* [EXERCISE DESCRIPTION] Transcribe the data below in full, exactly.

[DATASET CONTENT — start]

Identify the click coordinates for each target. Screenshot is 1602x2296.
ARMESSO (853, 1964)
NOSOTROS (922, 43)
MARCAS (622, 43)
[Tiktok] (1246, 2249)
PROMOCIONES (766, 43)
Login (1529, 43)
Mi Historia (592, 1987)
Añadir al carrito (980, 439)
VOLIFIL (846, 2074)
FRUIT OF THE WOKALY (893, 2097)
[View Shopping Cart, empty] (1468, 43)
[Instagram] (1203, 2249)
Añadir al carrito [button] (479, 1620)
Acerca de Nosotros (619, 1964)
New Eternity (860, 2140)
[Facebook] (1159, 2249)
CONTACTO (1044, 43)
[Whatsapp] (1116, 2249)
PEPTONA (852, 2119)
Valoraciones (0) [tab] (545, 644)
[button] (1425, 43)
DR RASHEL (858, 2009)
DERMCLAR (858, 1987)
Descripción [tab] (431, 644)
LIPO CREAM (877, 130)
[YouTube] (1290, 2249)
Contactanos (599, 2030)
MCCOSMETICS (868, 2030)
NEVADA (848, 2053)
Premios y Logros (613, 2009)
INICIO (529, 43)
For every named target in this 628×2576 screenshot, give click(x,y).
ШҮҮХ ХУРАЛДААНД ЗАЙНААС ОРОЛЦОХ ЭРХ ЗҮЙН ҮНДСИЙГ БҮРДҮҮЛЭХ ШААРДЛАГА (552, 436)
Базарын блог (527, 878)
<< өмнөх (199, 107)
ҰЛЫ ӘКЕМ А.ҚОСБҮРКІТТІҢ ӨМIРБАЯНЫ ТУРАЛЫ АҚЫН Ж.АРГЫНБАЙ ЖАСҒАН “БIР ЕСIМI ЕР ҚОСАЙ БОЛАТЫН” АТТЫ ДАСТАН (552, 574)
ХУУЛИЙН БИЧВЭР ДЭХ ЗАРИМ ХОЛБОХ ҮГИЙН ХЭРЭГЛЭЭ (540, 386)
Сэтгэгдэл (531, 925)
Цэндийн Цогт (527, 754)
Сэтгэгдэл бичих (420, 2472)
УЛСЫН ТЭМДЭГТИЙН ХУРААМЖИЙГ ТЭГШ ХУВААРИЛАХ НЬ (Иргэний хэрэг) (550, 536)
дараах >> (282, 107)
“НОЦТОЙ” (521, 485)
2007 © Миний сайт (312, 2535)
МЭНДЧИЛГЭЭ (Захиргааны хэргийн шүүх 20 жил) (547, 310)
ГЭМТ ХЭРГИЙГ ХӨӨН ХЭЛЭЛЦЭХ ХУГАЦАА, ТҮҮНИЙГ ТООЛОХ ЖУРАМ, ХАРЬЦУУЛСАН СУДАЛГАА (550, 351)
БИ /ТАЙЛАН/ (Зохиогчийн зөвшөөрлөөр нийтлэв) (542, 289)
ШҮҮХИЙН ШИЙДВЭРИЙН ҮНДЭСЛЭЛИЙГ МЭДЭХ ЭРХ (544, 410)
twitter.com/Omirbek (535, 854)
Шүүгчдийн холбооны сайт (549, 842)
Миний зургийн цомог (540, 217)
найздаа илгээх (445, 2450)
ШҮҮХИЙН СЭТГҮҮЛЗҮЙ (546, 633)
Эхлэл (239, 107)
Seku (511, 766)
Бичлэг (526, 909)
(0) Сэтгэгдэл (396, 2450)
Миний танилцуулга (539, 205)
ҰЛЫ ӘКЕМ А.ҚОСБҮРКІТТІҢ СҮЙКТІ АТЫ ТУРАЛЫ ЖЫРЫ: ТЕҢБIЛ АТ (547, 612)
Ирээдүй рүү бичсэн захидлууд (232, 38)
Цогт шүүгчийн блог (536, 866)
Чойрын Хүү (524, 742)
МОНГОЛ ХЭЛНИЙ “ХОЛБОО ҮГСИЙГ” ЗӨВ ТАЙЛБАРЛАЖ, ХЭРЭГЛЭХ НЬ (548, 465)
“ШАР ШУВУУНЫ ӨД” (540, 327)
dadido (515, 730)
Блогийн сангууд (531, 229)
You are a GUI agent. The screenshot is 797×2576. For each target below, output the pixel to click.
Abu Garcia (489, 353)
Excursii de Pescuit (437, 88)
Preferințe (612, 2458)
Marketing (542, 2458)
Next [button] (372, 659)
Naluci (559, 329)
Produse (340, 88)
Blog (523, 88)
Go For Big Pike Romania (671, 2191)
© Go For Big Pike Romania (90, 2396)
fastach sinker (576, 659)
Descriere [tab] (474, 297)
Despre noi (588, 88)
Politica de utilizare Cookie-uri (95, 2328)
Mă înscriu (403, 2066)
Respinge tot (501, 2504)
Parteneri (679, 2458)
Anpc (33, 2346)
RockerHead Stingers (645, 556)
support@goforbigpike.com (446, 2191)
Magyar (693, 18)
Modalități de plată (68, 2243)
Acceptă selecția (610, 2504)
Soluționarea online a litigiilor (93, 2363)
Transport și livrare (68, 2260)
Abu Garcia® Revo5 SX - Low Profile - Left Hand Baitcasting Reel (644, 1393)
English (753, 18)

[DATASET CONTENT — finish]

* [OUTPUT BELOW]
Identify the click coordinates for each target. Screenshot is 1602x2296.
ARMESSO (853, 1964)
NOSOTROS (922, 43)
MARCAS (622, 43)
[Tiktok] (1246, 2249)
PROMOCIONES (766, 43)
Login (1529, 43)
Mi Historia (592, 1987)
Añadir al carrito (980, 439)
VOLIFIL (846, 2074)
FRUIT OF THE WOKALY (893, 2097)
[View Shopping Cart, empty] (1468, 43)
[Instagram] (1203, 2249)
Añadir al carrito [button] (479, 1620)
Acerca de Nosotros (619, 1964)
New Eternity (860, 2140)
[Facebook] (1159, 2249)
CONTACTO (1044, 43)
[Whatsapp] (1116, 2249)
PEPTONA (852, 2119)
Valoraciones (0) [tab] (545, 644)
[button] (1425, 43)
DR RASHEL (858, 2009)
DERMCLAR (858, 1987)
Descripción [tab] (431, 644)
LIPO CREAM (877, 130)
[YouTube] (1290, 2249)
Contactanos (599, 2030)
MCCOSMETICS (868, 2030)
NEVADA (848, 2053)
Premios y Logros (613, 2009)
INICIO (529, 43)
For every named target in this 628×2576 screenshot, give click(x,y).
ШҮҮХ ХУРАЛДААНД ЗАЙНААС ОРОЛЦОХ ЭРХ ЗҮЙН ҮНДСИЙГ БҮРДҮҮЛЭХ ШААРДЛАГА (552, 436)
Базарын блог (527, 878)
<< өмнөх (199, 107)
ҰЛЫ ӘКЕМ А.ҚОСБҮРКІТТІҢ ӨМIРБАЯНЫ ТУРАЛЫ АҚЫН Ж.АРГЫНБАЙ ЖАСҒАН “БIР ЕСIМI ЕР ҚОСАЙ БОЛАТЫН” АТТЫ ДАСТАН (552, 574)
ХУУЛИЙН БИЧВЭР ДЭХ ЗАРИМ ХОЛБОХ ҮГИЙН ХЭРЭГЛЭЭ (540, 386)
Сэтгэгдэл (531, 925)
Цэндийн Цогт (527, 754)
Сэтгэгдэл бичих (420, 2472)
УЛСЫН ТЭМДЭГТИЙН ХУРААМЖИЙГ ТЭГШ ХУВААРИЛАХ НЬ (Иргэний хэрэг) (550, 536)
дараах >> (282, 107)
“НОЦТОЙ” (521, 485)
2007 © Миний сайт (312, 2535)
МЭНДЧИЛГЭЭ (Захиргааны хэргийн шүүх 20 жил) (547, 310)
ГЭМТ ХЭРГИЙГ ХӨӨН ХЭЛЭЛЦЭХ ХУГАЦАА, ТҮҮНИЙГ ТООЛОХ ЖУРАМ, ХАРЬЦУУЛСАН СУДАЛГАА (550, 351)
БИ /ТАЙЛАН/ (Зохиогчийн зөвшөөрлөөр нийтлэв) (542, 289)
ШҮҮХИЙН ШИЙДВЭРИЙН ҮНДЭСЛЭЛИЙГ МЭДЭХ ЭРХ (544, 410)
twitter.com/Omirbek (535, 854)
Шүүгчдийн холбооны сайт (549, 842)
Миний зургийн цомог (540, 217)
найздаа илгээх (445, 2450)
ШҮҮХИЙН СЭТГҮҮЛЗҮЙ (546, 633)
Эхлэл (239, 107)
Seku (511, 766)
Бичлэг (526, 909)
(0) Сэтгэгдэл (396, 2450)
Миний танилцуулга (539, 205)
ҰЛЫ ӘКЕМ А.ҚОСБҮРКІТТІҢ СҮЙКТІ АТЫ ТУРАЛЫ ЖЫРЫ: ТЕҢБIЛ АТ (547, 612)
Ирээдүй рүү бичсэн захидлууд (232, 38)
Цогт шүүгчийн блог (536, 866)
Чойрын Хүү (524, 742)
МОНГОЛ ХЭЛНИЙ “ХОЛБОО ҮГСИЙГ” ЗӨВ ТАЙЛБАРЛАЖ, ХЭРЭГЛЭХ НЬ (548, 465)
“ШАР ШУВУУНЫ ӨД” (540, 327)
dadido (515, 730)
Блогийн сангууд (531, 229)
You are a GUI agent. The screenshot is 797×2576. For each target below, output the pixel to click.
Abu Garcia (489, 353)
Excursii de Pescuit (437, 88)
Preferințe (612, 2458)
Marketing (542, 2458)
Next [button] (372, 659)
Naluci (559, 329)
Produse (340, 88)
Blog (523, 88)
Go For Big Pike Romania (671, 2191)
© Go For Big Pike Romania (90, 2396)
fastach sinker (576, 659)
Descriere [tab] (474, 297)
Despre noi (588, 88)
Politica de utilizare Cookie-uri (95, 2328)
Mă înscriu (403, 2066)
Respinge tot (501, 2504)
Parteneri (679, 2458)
Anpc (33, 2346)
RockerHead Stingers (645, 556)
support@goforbigpike.com (446, 2191)
Magyar (693, 18)
Modalități de plată (68, 2243)
Acceptă selecția (610, 2504)
Soluționarea online a litigiilor (93, 2363)
Transport și livrare (68, 2260)
Abu Garcia® Revo5 SX - Low Profile - Left Hand Baitcasting Reel (644, 1393)
English (753, 18)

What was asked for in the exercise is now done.